論文
第64巻第12号 2017年10月 市町村国民健康保険による
鈴木 みちえ(スズキ ミチエ) 岩清水 伴美(イワシミズ トモミ) 酒井 太一(サカイ タイチ) |
目的 特定保健指導対象者が,メタボリックシンドローム(以下,MetS)に関する情報や知識を活用して自己の力で生活習慣を改善することができるよう支援することが必要である。本調査では,MetSの基礎知識,健康管理行動,健康情報把握行動で構成する「MetS改善のためのヘルスリテラシー」(以下,ヘルスリテラシー)の獲得状況と関連要因について検討した。
方法 S県中部F市の平成24年度特定保健指導対象者1,196名全員を対象に,平成25年12月に自記式質問紙調査を実施し,有効回答を得た452名(回答率37.8%)のうち,24・25年度継続受診した386名を分析対象とした。調査内容は,属性,背景およびMetSの基礎知識・健康管理行動・健康情報把握行動である。大学倫理委員会の承認を得て,回答は無記名とするが,調査票に任意の番号を記載し,行政機関の協力で,性別,年齢,2年間の健診結果と照合した。基本統計量の算定,「知識正答数」「良好健康管理行動数」「良好健康情報把握行動数」の3変数を用いてクラスター分析を行った。基礎統計量算出,各クラスターと属性・背景・健診結果との関連を検討した。
結果 MetSの基礎知識の正答者は「MetSと生活習慣病との関連」44.0%,「生活習慣病の診断基準との違い」21.2%であった。健康管理行動では「喫煙習慣なし」86.5%,「適正飲酒」65.5%であるが,「検査値変化注意」33.9%,「毎食野菜摂取」19.2%であった。

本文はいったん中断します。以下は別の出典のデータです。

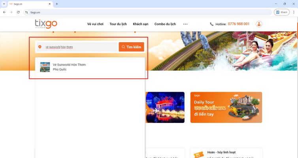Viewport: 298px width, 158px height.
Task: Go back using the browser back arrow
Action: point(4,12)
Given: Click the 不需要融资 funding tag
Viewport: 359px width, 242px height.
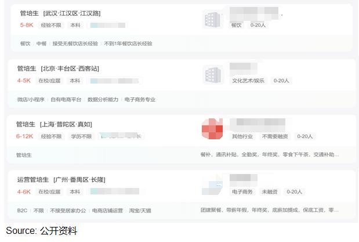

健康情報把握行動は「健康関連のテレビ,新聞記事,行政機関の広報誌,リーフレットから得る」が高く,「インターネット・講演会や学習会」は低かった。ヘルスリテシ―はクラスター分析の結果「良好群」24.6%,「中間群」54.9%,「不良群」20.5%に分類された。「良好群」は女性,職業無し,一緒に運動する人がいる,保健委員の経験有りの割合が高く,翌年の健診結果の体重,BMI,腹囲,LDLが有意に減少し,HDLは有意に増加した。「不良群」は男性,職業有りの割合が高く,体重,腹囲で有意な減少があった。
結論 「MetSに関する知識」の獲得状況は好ましいといえず,良好な食習慣保有者も少なく,健康情報はテレビ,新聞,行政機関の広報誌等から得ていた。また,ヘルスリテラシ―の高低と検査値改善との有意な関連が認められた。ヘルスリテラシ―向上には,わかりやすく活用しやすい広報誌の配布,保健委員活動への参加促進によるポピュレーションアプローチが有効であると示唆を得た。さらに,有職男性には,商工会議所や農業団体等との連携による啓発活動の強化が有効ではないかと思われる。